Selected text >>
[start]
[NNTP] Suggestions for NNTP extensions (CAPABILITIES)

Sun Sep 21 12:43:24 PDT 2008

Julien ÉLIE <julien at trigofacile.com> writes:

> In order to properly advertise a few (legacy) recognized commands in
> CAPABILITIES, some more extensions are needed, as you all know.  They
> should be standardized.  Here is what I suggest:
>
> 1/ Additions to LIST.
>
>    * LIST DISTRIBUTIONS (with a wildmat for the area?)
>    * LIST MODERATORS
>    * LIST MOTD
>    * LIST SUBSCRIPTIONS

I certainly agree with standardizing all of these based on the INN
implementation.  The implementations of these haven't changed in quite
some time and for whatever they're worth to the world, we may as well
write a specification for them.

>    * Define the meaning of some other status fields of LIST ACTIVE.  I
>      do not know how to advertise it.  Maybe we could have LIST
>      ACTIVE.STATUS where the return would be:
>        y Posting is permitted.
>        n Posting is not permitted.
>        =* Alias group.

>      because it might be different in implementations.  Or should we
>      have another capability name (like EXTENDED-STATUS) which imposes
>      the meaning of the defined status(?)

>      Perhaps EXTENDED-STATUS is a better idea than LIST ACTIVE.STATUS
>      because only humans will be able to understand the result of LIST
>      ACTIVE.STATUS.

y, n, and m are already standardized.  The flags that INN adds are:

    j   No posting allowed, incoming articles filed into junk
    x   No posting allowed, remote postings rejected
    =*  Group aliasing

Thinking about this, I think we may want a combination of standardization
and a change in INN's behavior here.

To a reader, j groups really don't exist.  They will never contain any
articles, and are really just an internal hint to the serving agent to
move articles into a junk group.  nnrpd should ideally just suppress them
from LIST ACTIVE output.

To a reader, x groups are completely equivalent to n groups.  The only
difference is the behavior of incoming new messages from peers.  nnrpd
should probably change x to n when responding to LIST ACTIVE.

So I think INN should actually not return any flags other than the ones
already standardized and the alias flag.  Standardizing aliasing requires
deciding how it's supposed to work, but I think it's a useful capability.

>    * Say in the introduction that LIST EXTENSIONS is deprecated in
>    favour of CAPABILITIES.

I'm not sure it's worth bothering with this.  LIST EXTENSIONS existed only
in Internet-Drafts.

> 2/ PAT capability.
>
>    * The legacy syntax is kept:
>      PAT header range|message-ID pattern [pattern ...]

There are two main reasons why we didn't standardize PAT.  The first and
most serious is whitespace handling in patterns.  Given the way that NNTP
command parsing works, how would you search for a pattern containing two
spaces?  And what do the spaces between patterns really mean?

The second, as you mention below, is the encoding problem, which is very
hairy and difficult to deal with.

IMAP has addressed the search problem at some length, and my impression
was that it wasn't at all simple to deal with.  I'm afraid that doing a
good job of it is going to require quite a lot of work.
[end]
Work to complete >>
1. List each status flag that the reply in the NNTP extensions thread says INN adds, along with the meaning given for it.
2. Carry on the NNTP extensions thread from the point where it stops.

Collected material >>
[start]
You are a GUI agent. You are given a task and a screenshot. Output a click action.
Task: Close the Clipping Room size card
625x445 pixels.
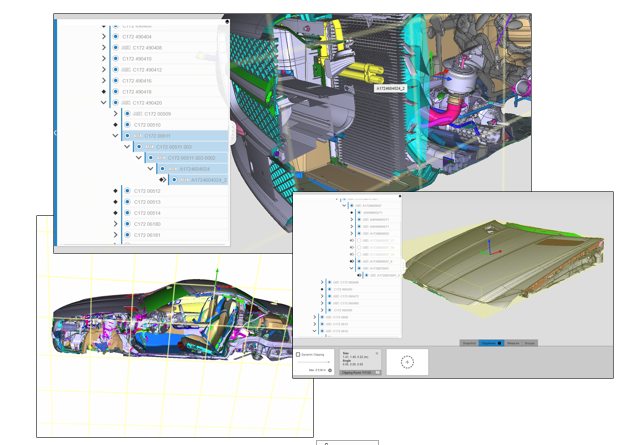(x=378, y=353)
[end]
Outputs by task >>
1.
j: No posting allowed, incoming articles filed into junk
x: No posting allowed, remote postings rejected
=*: Group aliasing

2.
It would be worthwhile writing up an informational (?) I-D explaining what
INN actually does with XPAT without trying to change anything about how it
currently works and specifying an extension name of XPAT rather than a
standardized one.

>    * New metadata :body to specify that PAT will search in bodies.  It
>    would be advertised as PAT BODY in CAPABILITIES.  (Or by default in
>    PAT?)
>
>    * Maybe another metadata :text to search in the whole article
>    (headers+body)?  It would be advertised as PAT TEXT in CAPABILITIES.
>    (Or by default in PAT?)

Anything involving full body search should definitely be optional, since
the server may not hold the full article locally until the user requests
reading it and may not want to support expensive full search operations.

>    * Support for existing :bytes and :lines metadata, like what is currently
>      implemented in INN 2.5 (for XPAT):
>        XPAT :lines 112- *
>        221 Header or metadata information for :lines follows (from overview)
>        112 7
>        113 8
>        .
>        XPAT lines 112- *
>        221 Header information for lines follows (from articles)
>        112 Not a number!
>        113 1789
>        .

Seems like a reasonable thing to do.

>    * What for a search in folded headers?  May we assume they are in the
>    same format as in the overview database?  Therefore, we cannot search
>    for tabulations...

This is more of the whitespace problem.

>    * Hmm...  Should PAT be more extensible?  Allowing to find articles
>    matching several conditions?  (header Path: contains "server" AND
>    metadata :lines is LARGER than 20...)

Yeah, you can start adding almost arbitrary complexity when you get into
the more general search problem.

> 3/ Something to deal with large article numbers.  What can be done?
>   An extension?  But what kind of capability and use?
>
> Available references:
>    http://lists.eyrie.org/pipermail/ietf-nntp/2005-July/005720.html
>    http://lists.eyrie.org/pipermail/ietf-nntp/2005-July/005802.html
>    [...]

IIRC, Clive had an extension proposal for how to deal with this.

> 4/ Something to deal with compressed feeds.
>   Maybe we could define BATCH there (the legacy XBATCH command) along
>   with another command(?)

Compressed feeds in general require something that replaces the current
data conveyance method so that you can convey arbitrary binary data over
NNTP.  The problem with the existing NNTP protocol for binary data is that
the data MUST end in CRLF, which is considered part of the data.  We need
some way of avoiding that, or some set of commands that say that the first
CRLF of CRLF.CRLF isn't part of the data.

XBATCH is worth documenting.  I don't know if it's worth standardizing as
BATCH, but I wouldn't mind at all.  Most of the work there will be
defining the batch format, and that will depend on how many different
transforms people feel like writing up (c7unbatch, cunbatch, gunbatch,
etc.).

> 5/ Something to deal with cancels.  Maybe the CANCEL capability?
>   A basic CANCEL <message-ID> command.

For those not familiar with INN's implementation, this is referring to
the existing INN MODE CANCEL hack, which is only supported on local
sockets and which lets the client just spew message IDs at the server and
have them treated as cancels.  The right way to do this is to introduce a
new CANCEL command that can be governed by normal authorization and
capability negotiation.

This is primarily used by other software on the same system, such as NoCeM
processors.

> 6/ Something to deal with headers feeds.  It should be great to have
>   a standard for that.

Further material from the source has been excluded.